Бахашкин и Глотко заерзали, Галимханов пренебрежительно хмыкнул. Феоктистова это задело.

– А тебя, Галим, я приглашаю в первую очередь.

Промелькнула та же ухмылочка.

– Ну, вот и договорились.

Анатолий поспешил по коридору к лестничному маршу, и троица взглядами провожала его до сворота.

– Сашька, ты пошто с ним так, а? Поговорить с ним надо, по-дружески, ага.
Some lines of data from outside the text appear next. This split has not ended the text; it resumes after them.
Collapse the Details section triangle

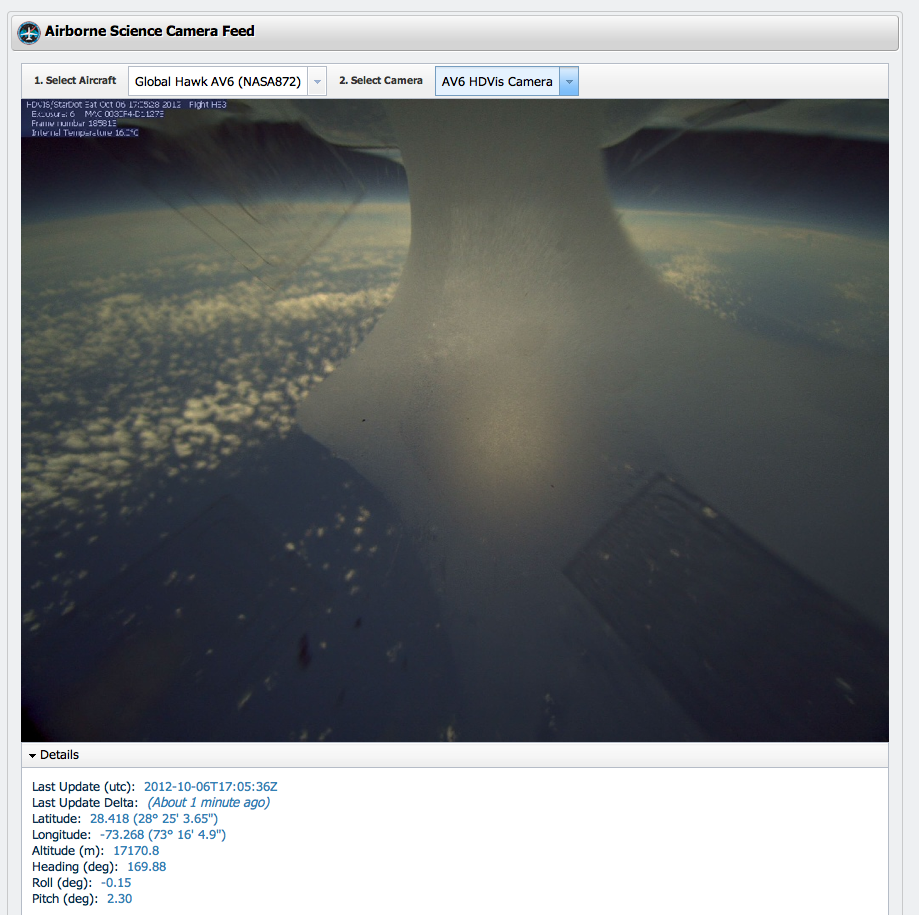pyautogui.click(x=33, y=756)
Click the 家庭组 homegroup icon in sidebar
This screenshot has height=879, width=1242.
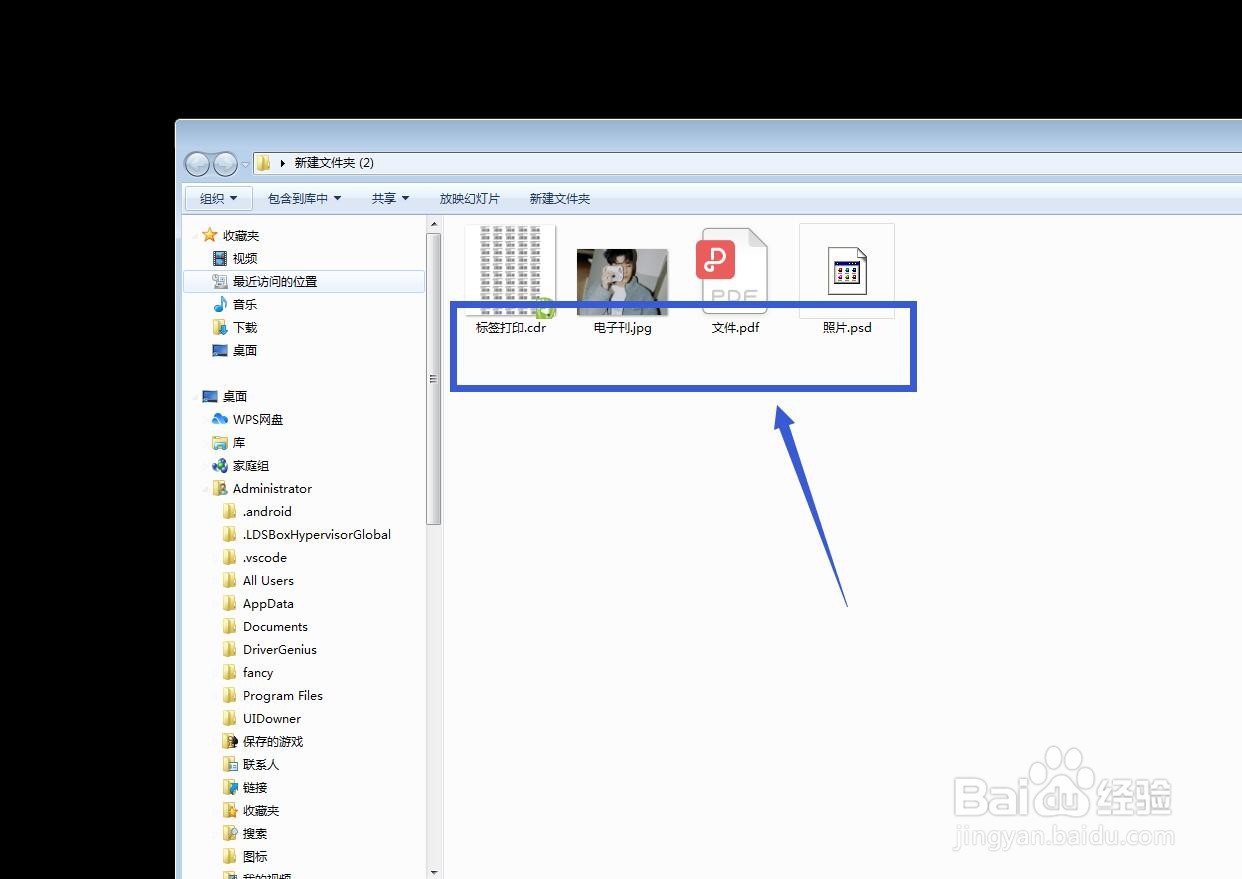pyautogui.click(x=251, y=465)
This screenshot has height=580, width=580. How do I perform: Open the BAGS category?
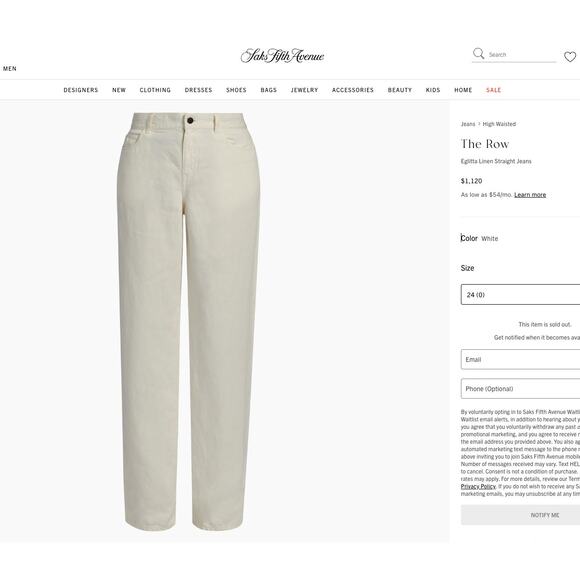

А ты, ишь как зыркаш, – недовольно проговорил Шалыч.

– Поговорим… Придёт время, поговорим, попожжа…

– Ну, смотри. Будет те потом попожжа.

Чувствовалось, что Галимханов не терял в себе уверенности, которая больше походила на бесшабашность.

4

Феоктистов сбежал со ступенек крыльца и открыл дверцу ПМГ.
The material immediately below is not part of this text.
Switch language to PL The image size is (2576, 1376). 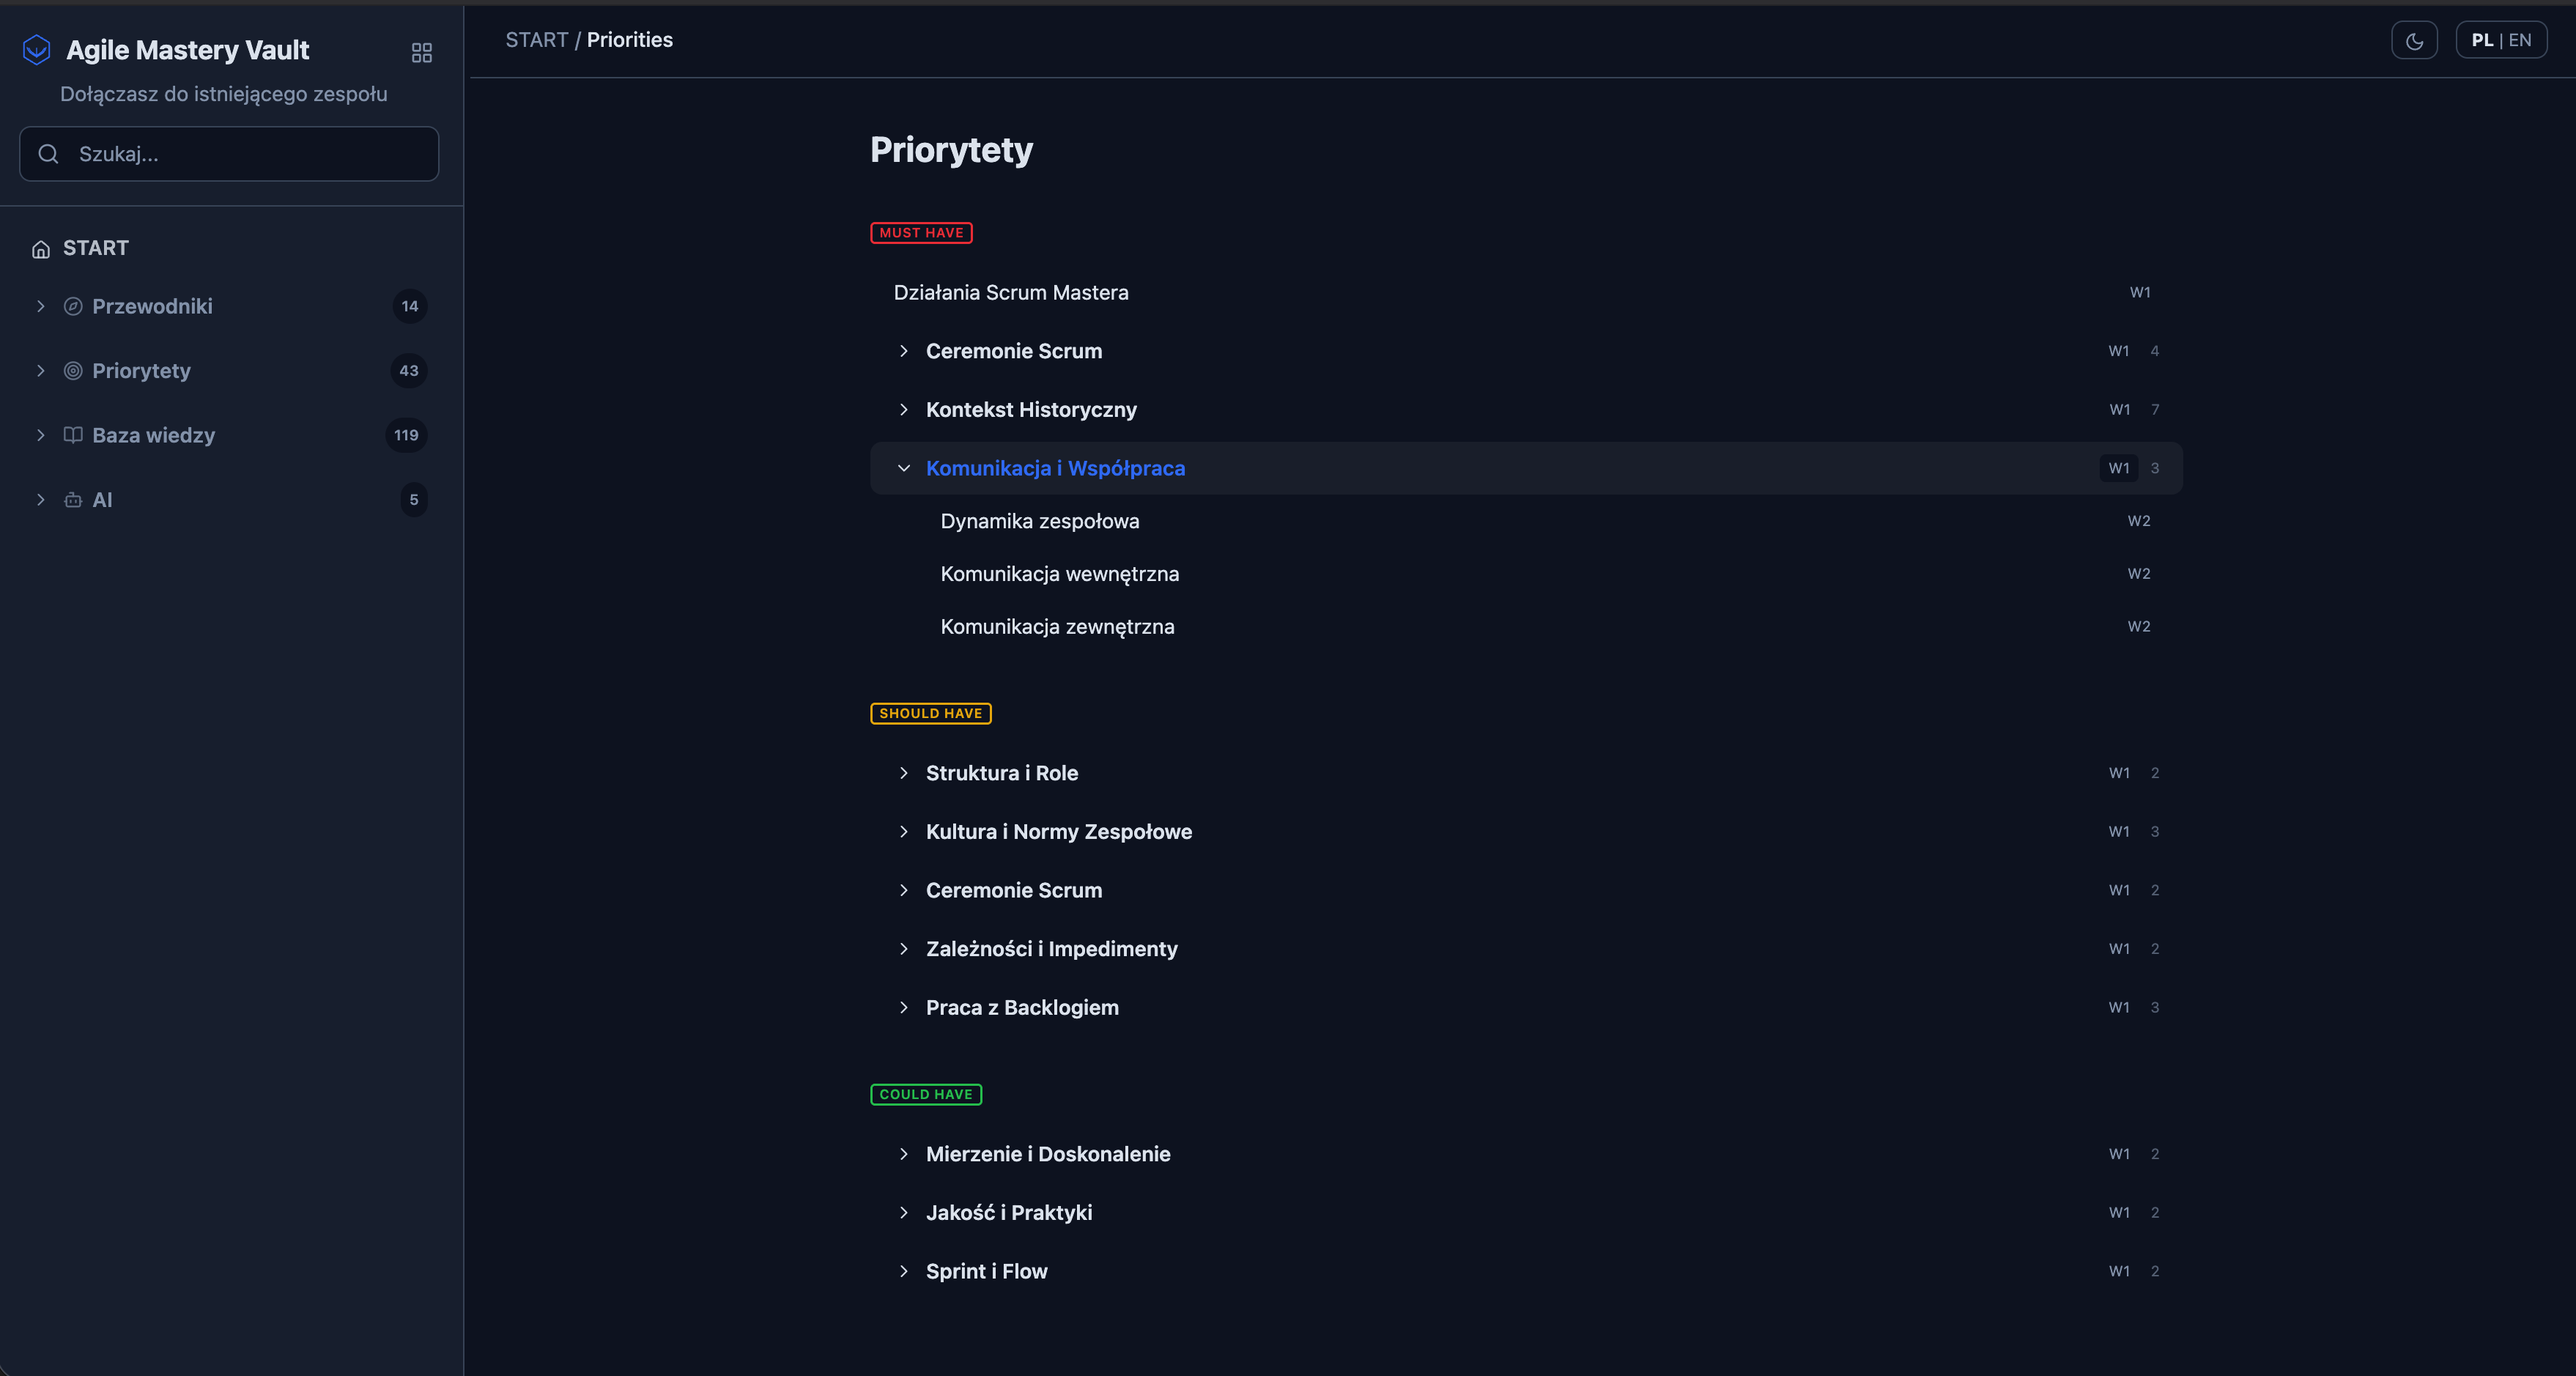[2482, 41]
– Вперед, Коля! В сангородок.

Машина прошла по улице Горького, затем свернула на Мира. Проехав минут пять, пересекла Восточную улицу и нырнула в проулок между приземистыми одноэтажными коттеджами поселка Северный и из него вывернула на площадку перед сангородком. Перескочив трамвайную линию, остановилась на площадке у поликлиники среди легковых автомобилей.

– Жди, Коля, я скоро.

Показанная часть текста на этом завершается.